Data provided
· · · ·
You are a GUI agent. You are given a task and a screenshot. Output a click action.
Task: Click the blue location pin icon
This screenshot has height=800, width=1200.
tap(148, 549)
· · · ·
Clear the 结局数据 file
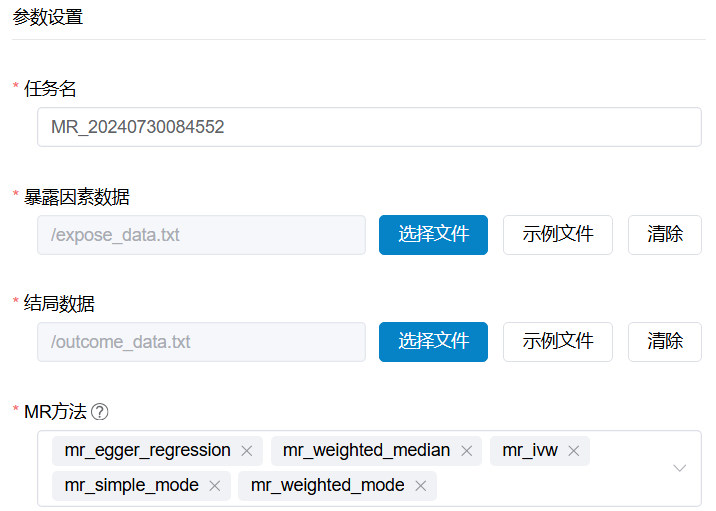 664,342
· · · ·
Rescale the lines starting at the one containing "You are a GUI" and ending at the one containing "tap(148, 549)", both included: reproduce every line unchanged, except that each coordinate in the answers is multiplied by 1.9 and rounded to a whole number, with halves rounded up. Output only those lines.

The output
You are a GUI agent. You are given a task and a screenshot. Output a click action.
Task: Click the blue location pin icon
This screenshot has height=800, width=1200.
tap(281, 1043)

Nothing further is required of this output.